The Case For: In 2014, Duncan pumped up his fantasy productivity across the ground, breaking the 100 barrier in 50% of his games. Expanding on that, he went big (115+) on four occasions (18%); and managed 90+ a reliable 68% of the time. For me, the big numbers to come out of last season (you know I love my Numbers) surrounded his efforts from the second half of the season. From Round 13 – 23, Duncan averaged 100.91, which included a paltry day against Carlton in R21 (48). Take out that, and all of a sudden he has a 10-game-stretch with an average of 106.2 – premium in any language. 2015 should see him bridge the gap between his 2014 potential and this outstanding segment of exposed form.
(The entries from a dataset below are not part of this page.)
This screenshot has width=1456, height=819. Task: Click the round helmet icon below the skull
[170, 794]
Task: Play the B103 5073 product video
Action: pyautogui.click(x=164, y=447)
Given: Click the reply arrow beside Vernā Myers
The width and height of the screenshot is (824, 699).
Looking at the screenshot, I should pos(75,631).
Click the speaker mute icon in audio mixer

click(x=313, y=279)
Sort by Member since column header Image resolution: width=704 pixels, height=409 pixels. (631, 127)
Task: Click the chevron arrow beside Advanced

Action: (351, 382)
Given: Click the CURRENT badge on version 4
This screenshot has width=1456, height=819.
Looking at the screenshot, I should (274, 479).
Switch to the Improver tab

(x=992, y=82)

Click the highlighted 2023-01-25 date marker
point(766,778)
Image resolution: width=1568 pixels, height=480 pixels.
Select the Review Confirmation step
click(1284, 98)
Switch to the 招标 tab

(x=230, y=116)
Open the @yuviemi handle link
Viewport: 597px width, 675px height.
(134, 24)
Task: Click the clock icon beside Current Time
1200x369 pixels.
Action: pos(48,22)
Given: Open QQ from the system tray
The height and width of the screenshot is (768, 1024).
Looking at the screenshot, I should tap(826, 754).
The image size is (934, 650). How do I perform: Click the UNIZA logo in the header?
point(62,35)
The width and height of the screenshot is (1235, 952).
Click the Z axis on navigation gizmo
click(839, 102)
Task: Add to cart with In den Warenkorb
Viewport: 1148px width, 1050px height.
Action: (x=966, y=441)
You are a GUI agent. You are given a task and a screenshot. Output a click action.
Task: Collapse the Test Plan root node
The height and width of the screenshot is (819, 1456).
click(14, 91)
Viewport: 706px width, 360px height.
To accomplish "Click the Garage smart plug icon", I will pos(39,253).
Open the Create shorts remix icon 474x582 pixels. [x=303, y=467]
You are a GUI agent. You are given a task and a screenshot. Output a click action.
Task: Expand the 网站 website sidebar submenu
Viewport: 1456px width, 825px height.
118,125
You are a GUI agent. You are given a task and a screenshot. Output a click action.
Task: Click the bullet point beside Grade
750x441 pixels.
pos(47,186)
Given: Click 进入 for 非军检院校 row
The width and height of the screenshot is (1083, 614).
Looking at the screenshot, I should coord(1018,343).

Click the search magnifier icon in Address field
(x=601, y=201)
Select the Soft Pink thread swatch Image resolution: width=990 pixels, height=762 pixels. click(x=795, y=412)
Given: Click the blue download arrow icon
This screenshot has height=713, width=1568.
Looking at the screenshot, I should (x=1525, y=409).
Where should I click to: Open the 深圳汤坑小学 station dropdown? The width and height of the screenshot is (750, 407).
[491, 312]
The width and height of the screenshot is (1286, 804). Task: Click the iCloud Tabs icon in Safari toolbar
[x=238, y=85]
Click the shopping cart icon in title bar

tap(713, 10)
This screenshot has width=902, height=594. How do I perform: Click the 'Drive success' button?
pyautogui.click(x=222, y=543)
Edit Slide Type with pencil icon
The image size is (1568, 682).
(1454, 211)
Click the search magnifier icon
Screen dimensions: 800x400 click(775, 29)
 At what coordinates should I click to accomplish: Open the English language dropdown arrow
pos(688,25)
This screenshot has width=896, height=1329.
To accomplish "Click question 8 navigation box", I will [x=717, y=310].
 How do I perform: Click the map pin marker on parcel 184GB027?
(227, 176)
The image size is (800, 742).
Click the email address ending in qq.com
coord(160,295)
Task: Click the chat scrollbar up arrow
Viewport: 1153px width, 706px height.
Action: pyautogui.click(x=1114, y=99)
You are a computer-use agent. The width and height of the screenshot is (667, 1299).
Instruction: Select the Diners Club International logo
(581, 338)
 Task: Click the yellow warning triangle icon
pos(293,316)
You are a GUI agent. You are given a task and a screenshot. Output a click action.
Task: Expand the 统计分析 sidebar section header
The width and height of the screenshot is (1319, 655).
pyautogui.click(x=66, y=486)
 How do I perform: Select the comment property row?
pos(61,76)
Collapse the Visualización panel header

Projected 2015 Output: As alluded to above, Duncan has shown a consistent rise in his scores over the past few years, and the fantasy numbers coupled with the raw statistics give us a clear indication of what’s in store for this young Geelong leader. I think it speaks for itself.
The Next Step Class of 2015
So there it is – four weeks, 18 players and an epic mini-series done and dusted. For a quick review, here’s the inaugural list of picks that I have nominated to take The Next Step in 2015:
Shannon Hurn (West Coast) – Week 2
Nick Vlastuin (Richmond) – Week 3
Sam Docherty (Carlton) – Week 1
Sam Mayes (Brisbane) – Week 4
Brad Crouch (Adelaide) – Week 1
Dom Tyson (Melbourne) – Week 2
Ben Cunnington (North Melbourne) – Week 2
Lachie Neale (Fremantle) – Week 1
Ollie Wines (Port Adelaide) – Week 4
David Armitage (St Kilda) – Week 3
Dylan Shiel (GWS) – Week 3
Mitch Duncan (Geelong) – Week 4
Tom Bellchambers (Essendon) – Week 4
Craig Bird (Sydney) – Week 1
Jack Gunston (Hawthorn) – Week 2
Tom J. Lynch (Gold Coast) – Week 1
Jamie Elliott (Collingwood) – Week 3
Nathan Hrovat (Western Bulldogs) – Week 2
Here’s a recap of each article, with links – just in case you want to take one last look for your preseason research:
A huge thanks to everyone for your support with these articles, and for giving these lesser lights the front-page billing they deserve. Time will tell how many of my picks make the grade this season, but I’m quietly confident that they’ll do me proud.
Now to the NAB Challenge, and onwards to Round 1 – I’m champing at the bit to see my boys run out, and take their first strides towards The Next Step in Season 2015.